The study addresses the mechanistic question of how ω-6 PUFA linoleic acid modulates autophagy and antioxidation and whether these processes are interlinked. In vivo, ω-6–rich diets induced autophagy while decreasing overall antioxidant enzyme activities relative to ω-3–rich FO diets, reflecting complex dietary fatty acid influences. In vitro, purified LA increased both autophagy and antioxidant responses compared to BSA control, clarifying direct cellular effects. Mechanistically, LA activates AMPK, which promotes autophagy through ULK1 phosphorylation and enhances Nrf2 signaling. Modulation of TOR demonstrates that LA’s effects involve both TOR-dependent (e.g., ULK1 Ser757, ATG13 Ser355, TFEB Ser211) and TOR-independent arms downstream of AMPK. Pharmacologic activation/inhibition of AMPK and TOR confirmed their causal roles in LA-induced autophagy and antioxidation. Importantly, bidirectional crosstalk was established: autophagy promotes antioxidation (inhibiting autophagy dampened Nrf2 nuclear accumulation and target genes), and antioxidation via Nrf2 promotes autophagy. The molecular bridge is the P62–Keap1 complex. P62 directly interacts with Keap1 through its KIR motif and Keap1’s DC domain, displacing Nrf2 to drive nuclear translocation. Conversely, Nrf2 binds the P62 promoter ARE to upregulate P62 transcription, forming a synergistic positive feedback loop that amplifies both autophagy and antioxidant defenses. These results integrate AMPK/TOR signaling with the P62–Keap1–Nrf2 axis to explain how ω-6 PUFAs can coordinate stress responses, with implications for diseases where autophagy and redox homeostasis are disrupted.

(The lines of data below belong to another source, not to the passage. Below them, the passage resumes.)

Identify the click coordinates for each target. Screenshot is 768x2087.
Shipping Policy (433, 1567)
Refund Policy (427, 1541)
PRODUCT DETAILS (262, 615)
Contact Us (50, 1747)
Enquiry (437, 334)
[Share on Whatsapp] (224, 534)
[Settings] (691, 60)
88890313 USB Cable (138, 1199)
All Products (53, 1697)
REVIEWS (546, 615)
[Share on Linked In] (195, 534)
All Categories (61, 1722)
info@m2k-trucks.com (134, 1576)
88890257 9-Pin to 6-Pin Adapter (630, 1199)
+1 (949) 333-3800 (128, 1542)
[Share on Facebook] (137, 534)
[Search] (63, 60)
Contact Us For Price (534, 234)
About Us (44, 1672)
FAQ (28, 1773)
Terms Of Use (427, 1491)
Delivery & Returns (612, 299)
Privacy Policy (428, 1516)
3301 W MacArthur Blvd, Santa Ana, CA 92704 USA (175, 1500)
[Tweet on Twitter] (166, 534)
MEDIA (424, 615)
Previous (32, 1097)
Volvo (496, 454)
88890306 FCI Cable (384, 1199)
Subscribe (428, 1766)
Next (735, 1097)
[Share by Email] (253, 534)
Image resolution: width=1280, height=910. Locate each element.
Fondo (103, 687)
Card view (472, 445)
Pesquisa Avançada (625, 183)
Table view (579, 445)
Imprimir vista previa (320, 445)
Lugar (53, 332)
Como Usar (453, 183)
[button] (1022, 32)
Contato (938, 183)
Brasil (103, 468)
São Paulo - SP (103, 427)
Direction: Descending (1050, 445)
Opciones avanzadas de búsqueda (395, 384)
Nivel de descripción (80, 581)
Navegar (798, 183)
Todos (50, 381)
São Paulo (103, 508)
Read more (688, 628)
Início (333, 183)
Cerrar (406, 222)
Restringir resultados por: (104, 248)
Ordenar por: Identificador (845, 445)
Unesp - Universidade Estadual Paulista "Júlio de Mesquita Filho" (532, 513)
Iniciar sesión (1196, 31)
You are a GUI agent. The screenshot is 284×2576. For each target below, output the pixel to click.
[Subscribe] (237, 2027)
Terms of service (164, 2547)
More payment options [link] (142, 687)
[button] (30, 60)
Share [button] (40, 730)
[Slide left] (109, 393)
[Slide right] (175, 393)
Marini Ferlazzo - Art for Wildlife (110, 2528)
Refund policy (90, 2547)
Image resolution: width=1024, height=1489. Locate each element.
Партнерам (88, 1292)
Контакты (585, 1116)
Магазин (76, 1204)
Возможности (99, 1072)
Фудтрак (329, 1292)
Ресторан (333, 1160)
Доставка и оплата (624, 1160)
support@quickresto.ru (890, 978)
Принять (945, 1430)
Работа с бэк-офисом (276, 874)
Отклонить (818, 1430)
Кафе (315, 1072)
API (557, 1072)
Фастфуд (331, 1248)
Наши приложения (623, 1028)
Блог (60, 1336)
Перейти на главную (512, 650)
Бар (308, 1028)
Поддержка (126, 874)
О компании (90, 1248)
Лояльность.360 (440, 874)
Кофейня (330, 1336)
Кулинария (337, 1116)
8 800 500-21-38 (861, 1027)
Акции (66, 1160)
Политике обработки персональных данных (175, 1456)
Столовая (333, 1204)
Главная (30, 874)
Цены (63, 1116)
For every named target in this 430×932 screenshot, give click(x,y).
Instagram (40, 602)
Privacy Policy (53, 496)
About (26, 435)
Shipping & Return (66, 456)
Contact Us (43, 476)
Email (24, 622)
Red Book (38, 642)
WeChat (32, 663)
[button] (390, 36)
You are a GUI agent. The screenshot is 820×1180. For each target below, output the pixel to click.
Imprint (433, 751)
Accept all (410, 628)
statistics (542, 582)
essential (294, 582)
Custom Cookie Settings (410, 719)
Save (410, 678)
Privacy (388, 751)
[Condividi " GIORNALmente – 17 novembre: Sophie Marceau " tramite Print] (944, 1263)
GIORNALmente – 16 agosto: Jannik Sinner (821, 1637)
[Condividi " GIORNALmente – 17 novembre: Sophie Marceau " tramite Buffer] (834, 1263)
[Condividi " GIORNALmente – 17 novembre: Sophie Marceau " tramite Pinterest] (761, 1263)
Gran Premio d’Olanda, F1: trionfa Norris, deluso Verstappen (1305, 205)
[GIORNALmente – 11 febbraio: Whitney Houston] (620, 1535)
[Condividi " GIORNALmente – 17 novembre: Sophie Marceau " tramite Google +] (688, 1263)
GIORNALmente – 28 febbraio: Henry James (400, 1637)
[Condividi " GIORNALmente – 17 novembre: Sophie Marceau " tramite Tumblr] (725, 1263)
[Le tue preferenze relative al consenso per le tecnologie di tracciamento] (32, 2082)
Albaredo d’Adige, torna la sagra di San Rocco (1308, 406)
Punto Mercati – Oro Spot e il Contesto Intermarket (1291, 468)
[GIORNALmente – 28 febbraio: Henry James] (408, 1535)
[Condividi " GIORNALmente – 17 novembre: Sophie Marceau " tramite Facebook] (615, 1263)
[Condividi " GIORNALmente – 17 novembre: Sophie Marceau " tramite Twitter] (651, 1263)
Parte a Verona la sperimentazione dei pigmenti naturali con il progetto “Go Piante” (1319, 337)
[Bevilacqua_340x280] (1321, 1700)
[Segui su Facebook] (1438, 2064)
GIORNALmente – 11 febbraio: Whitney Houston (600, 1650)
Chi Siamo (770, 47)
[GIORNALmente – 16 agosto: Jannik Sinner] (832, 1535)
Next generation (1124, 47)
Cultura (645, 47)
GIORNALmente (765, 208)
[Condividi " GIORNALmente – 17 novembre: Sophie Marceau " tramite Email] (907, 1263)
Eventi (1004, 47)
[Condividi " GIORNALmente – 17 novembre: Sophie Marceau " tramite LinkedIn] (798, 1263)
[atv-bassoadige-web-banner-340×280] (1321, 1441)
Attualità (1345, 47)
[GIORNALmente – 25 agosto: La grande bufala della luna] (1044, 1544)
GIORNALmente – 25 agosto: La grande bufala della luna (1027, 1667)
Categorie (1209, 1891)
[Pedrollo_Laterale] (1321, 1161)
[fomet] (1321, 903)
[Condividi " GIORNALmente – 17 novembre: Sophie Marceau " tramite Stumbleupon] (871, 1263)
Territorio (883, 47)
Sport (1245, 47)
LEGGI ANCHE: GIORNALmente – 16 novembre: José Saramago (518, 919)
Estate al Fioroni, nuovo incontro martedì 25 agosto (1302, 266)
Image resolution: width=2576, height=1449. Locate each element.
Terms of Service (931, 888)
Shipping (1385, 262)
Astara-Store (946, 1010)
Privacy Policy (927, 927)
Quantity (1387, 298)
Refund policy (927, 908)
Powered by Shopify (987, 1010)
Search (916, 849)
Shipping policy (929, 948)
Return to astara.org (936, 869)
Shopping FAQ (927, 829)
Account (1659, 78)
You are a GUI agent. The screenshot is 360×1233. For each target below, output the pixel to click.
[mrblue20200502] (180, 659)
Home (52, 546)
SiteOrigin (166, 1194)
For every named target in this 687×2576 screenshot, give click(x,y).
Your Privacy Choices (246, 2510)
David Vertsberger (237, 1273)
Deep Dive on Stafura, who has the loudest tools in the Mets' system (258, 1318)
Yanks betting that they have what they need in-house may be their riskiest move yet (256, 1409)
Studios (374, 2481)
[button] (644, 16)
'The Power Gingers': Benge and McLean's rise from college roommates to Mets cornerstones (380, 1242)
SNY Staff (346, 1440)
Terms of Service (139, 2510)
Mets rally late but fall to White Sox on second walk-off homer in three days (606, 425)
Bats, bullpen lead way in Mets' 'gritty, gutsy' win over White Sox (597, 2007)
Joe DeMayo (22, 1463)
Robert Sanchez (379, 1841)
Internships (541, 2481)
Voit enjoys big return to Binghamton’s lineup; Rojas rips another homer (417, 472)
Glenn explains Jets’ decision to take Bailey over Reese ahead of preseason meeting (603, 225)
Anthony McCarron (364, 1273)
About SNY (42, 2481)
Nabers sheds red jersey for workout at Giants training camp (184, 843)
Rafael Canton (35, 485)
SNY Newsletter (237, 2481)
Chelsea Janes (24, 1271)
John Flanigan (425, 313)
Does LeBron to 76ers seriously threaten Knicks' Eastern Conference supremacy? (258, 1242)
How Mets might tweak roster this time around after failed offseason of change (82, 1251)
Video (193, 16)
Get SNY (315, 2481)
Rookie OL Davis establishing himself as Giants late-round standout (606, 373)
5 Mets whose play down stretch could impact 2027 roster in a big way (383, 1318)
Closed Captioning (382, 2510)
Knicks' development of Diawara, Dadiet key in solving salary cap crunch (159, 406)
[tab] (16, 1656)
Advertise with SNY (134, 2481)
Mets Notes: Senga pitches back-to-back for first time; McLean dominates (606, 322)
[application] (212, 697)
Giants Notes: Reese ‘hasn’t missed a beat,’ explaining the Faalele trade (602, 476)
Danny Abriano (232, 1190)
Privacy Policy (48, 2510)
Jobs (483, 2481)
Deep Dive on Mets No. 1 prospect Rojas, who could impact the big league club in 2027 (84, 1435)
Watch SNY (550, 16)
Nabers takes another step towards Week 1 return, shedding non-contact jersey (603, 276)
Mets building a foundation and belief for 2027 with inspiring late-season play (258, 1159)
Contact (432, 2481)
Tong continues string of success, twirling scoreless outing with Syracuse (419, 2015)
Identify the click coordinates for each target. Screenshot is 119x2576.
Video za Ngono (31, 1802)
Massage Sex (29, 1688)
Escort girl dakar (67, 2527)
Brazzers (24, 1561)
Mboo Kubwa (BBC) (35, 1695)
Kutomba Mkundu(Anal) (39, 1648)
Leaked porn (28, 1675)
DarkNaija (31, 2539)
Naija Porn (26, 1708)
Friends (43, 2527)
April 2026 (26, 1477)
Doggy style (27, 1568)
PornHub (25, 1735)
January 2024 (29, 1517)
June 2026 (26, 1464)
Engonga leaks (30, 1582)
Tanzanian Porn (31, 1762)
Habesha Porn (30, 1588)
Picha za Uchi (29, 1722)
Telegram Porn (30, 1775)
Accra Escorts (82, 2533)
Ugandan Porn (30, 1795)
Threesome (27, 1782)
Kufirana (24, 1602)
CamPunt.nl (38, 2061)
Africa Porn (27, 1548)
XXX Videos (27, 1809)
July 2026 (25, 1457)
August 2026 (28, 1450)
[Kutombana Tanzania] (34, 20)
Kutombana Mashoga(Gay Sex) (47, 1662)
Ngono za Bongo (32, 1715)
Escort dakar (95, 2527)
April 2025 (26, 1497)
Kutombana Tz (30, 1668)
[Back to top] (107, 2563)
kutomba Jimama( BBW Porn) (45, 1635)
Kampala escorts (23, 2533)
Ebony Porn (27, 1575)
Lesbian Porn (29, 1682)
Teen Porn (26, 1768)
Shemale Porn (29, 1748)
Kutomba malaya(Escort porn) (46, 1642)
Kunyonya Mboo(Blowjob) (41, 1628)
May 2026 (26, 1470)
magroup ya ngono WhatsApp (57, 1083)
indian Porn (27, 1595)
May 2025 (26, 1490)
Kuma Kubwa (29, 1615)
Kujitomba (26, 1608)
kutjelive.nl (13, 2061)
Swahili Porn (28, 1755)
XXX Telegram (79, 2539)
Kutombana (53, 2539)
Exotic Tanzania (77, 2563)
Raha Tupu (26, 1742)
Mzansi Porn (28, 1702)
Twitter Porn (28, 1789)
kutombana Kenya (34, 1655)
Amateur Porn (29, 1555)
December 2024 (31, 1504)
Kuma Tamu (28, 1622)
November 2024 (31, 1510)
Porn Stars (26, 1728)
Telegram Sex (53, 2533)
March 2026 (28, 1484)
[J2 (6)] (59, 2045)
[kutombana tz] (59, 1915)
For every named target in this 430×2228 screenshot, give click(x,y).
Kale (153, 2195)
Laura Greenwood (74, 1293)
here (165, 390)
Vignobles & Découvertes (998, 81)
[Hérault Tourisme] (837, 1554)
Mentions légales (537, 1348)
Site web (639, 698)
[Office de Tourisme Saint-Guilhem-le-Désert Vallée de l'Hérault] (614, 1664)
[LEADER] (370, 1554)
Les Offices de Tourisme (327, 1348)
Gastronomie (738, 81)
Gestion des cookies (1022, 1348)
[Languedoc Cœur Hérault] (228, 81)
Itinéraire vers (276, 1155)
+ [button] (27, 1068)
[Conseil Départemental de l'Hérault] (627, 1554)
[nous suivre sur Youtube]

This work demonstrates that ω-6 PUFA linoleic acid activates autophagy and enhances antioxidant responses through AMPK-dependent mechanisms engaging both TOR-dependent and TOR-independent signaling in hepatocytes. It further reveals a synergistic feedback loop between autophagy and antioxidation mediated by P62–Keap1 interaction and Nrf2-driven transcriptional upregulation of P62. In vivo dietary ω-6 PUFA increased autophagy but reduced overall antioxidant capacity relative to ω-3–rich diets, highlighting dietary complexity. These findings provide mechanistic insight into how ω-6 PUFAs modulate cellular stress pathways and suggest potential utility of ω-6 PUFAs to fine-tune autophagy–antioxidation networks in pathologies marked by oxidative stress and impaired proteostasis. Future directions: validate these mechanisms in mammalian models and human cells; dissect dose- and time-dependence of LA; resolve in vivo dietary confounders by using purified fatty acid interventions; explore therapeutic modulation of the P62–Keap1–Nrf2 loop; assess outcomes in disease models (e.g., neurodegeneration, metabolic and inflammatory diseases).

- Species/model limitations: primary evidence derives from a teleost fish model (large yellow croaker) and fish hepatocytes; translation to mammals/humans requires validation. - In vivo dietary complexity: the FO vs SO comparison involves multiple fatty acid differences; reduced antioxidant capacity in SO-fed fish may reflect broader dietary lipid composition, acknowledged by authors. - In vitro conditions: hepatocyte culture and pharmacologic perturbations may not fully recapitulate in vivo physiology. - Quantitative detail: while phosphorylation changes and flux markers were consistent, absolute effect sizes and long-term functional outcomes were not assessed. - Tissue specificity: primary focus on liver/hepatocytes; systemic interactions and other tissues were not investigated.